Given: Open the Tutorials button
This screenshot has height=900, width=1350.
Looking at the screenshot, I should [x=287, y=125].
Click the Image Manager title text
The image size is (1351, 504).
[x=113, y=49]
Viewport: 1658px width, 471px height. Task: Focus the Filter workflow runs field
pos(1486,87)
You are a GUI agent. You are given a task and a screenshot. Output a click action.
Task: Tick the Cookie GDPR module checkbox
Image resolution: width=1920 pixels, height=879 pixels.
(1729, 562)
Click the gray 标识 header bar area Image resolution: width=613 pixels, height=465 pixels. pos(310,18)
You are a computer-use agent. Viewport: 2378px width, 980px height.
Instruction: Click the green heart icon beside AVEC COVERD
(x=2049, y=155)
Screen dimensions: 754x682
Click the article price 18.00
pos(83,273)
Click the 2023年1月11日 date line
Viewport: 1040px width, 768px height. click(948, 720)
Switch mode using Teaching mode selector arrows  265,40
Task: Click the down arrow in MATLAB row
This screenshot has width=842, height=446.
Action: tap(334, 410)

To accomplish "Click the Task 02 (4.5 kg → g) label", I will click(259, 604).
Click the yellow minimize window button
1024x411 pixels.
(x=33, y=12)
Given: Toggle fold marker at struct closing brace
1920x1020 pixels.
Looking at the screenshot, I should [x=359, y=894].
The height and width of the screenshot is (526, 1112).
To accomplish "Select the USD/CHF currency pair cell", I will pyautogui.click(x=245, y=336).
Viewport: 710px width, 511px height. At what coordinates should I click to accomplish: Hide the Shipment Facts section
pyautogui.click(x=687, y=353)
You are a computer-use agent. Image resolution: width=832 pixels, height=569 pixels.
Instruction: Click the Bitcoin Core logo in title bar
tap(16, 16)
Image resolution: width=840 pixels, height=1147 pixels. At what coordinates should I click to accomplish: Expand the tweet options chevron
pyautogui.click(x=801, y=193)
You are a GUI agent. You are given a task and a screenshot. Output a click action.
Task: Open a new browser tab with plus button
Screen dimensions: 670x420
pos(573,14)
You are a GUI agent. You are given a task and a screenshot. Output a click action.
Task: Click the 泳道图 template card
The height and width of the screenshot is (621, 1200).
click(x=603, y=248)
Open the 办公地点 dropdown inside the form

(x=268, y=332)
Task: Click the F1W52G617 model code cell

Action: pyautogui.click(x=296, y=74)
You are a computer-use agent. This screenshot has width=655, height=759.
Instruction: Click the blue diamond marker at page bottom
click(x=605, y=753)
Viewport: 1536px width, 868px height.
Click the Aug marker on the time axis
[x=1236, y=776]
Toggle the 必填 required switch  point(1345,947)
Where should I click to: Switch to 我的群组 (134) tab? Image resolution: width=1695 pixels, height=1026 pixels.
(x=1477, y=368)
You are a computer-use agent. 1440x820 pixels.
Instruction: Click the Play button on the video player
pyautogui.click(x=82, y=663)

- - -

* _Task directions_
Each entry must be reproduced exactly, with nothing added or dropped.

* _Reply_
Given: Open the Tutorials button
This screenshot has height=900, width=1350.
Looking at the screenshot, I should [x=287, y=125].
Click the Image Manager title text
The image size is (1351, 504).
[x=113, y=49]
Viewport: 1658px width, 471px height. Task: Focus the Filter workflow runs field
pos(1486,87)
You are a GUI agent. You are given a task and a screenshot. Output a click action.
Task: Tick the Cookie GDPR module checkbox
Image resolution: width=1920 pixels, height=879 pixels.
(1729, 562)
Click the gray 标识 header bar area Image resolution: width=613 pixels, height=465 pixels. pos(310,18)
You are a computer-use agent. Viewport: 2378px width, 980px height.
Instruction: Click the green heart icon beside AVEC COVERD
(x=2049, y=155)
Screen dimensions: 754x682
Click the article price 18.00
pos(83,273)
Click the 2023年1月11日 date line
Viewport: 1040px width, 768px height. click(948, 720)
Switch mode using Teaching mode selector arrows  265,40
Task: Click the down arrow in MATLAB row
This screenshot has width=842, height=446.
Action: tap(334, 410)

To accomplish "Click the Task 02 (4.5 kg → g) label", I will click(259, 604).
Click the yellow minimize window button
1024x411 pixels.
(x=33, y=12)
Given: Toggle fold marker at struct closing brace
1920x1020 pixels.
Looking at the screenshot, I should [x=359, y=894].
The height and width of the screenshot is (526, 1112).
To accomplish "Select the USD/CHF currency pair cell", I will pyautogui.click(x=245, y=336).
Viewport: 710px width, 511px height. At what coordinates should I click to accomplish: Hide the Shipment Facts section
pyautogui.click(x=687, y=353)
You are a computer-use agent. Image resolution: width=832 pixels, height=569 pixels.
Instruction: Click the Bitcoin Core logo in title bar
tap(16, 16)
Image resolution: width=840 pixels, height=1147 pixels. At what coordinates should I click to accomplish: Expand the tweet options chevron
pyautogui.click(x=801, y=193)
You are a GUI agent. You are given a task and a screenshot. Output a click action.
Task: Open a new browser tab with plus button
Screen dimensions: 670x420
pos(573,14)
You are a GUI agent. You are given a task and a screenshot. Output a click action.
Task: Click the 泳道图 template card
The height and width of the screenshot is (621, 1200).
click(x=603, y=248)
Open the 办公地点 dropdown inside the form

(x=268, y=332)
Task: Click the F1W52G617 model code cell

Action: pyautogui.click(x=296, y=74)
You are a computer-use agent. This screenshot has width=655, height=759.
Instruction: Click the blue diamond marker at page bottom
click(x=605, y=753)
Viewport: 1536px width, 868px height.
Click the Aug marker on the time axis
[x=1236, y=776]
Toggle the 必填 required switch  point(1345,947)
Where should I click to: Switch to 我的群组 (134) tab? Image resolution: width=1695 pixels, height=1026 pixels.
(x=1477, y=368)
You are a computer-use agent. 1440x820 pixels.
Instruction: Click the Play button on the video player
pyautogui.click(x=82, y=663)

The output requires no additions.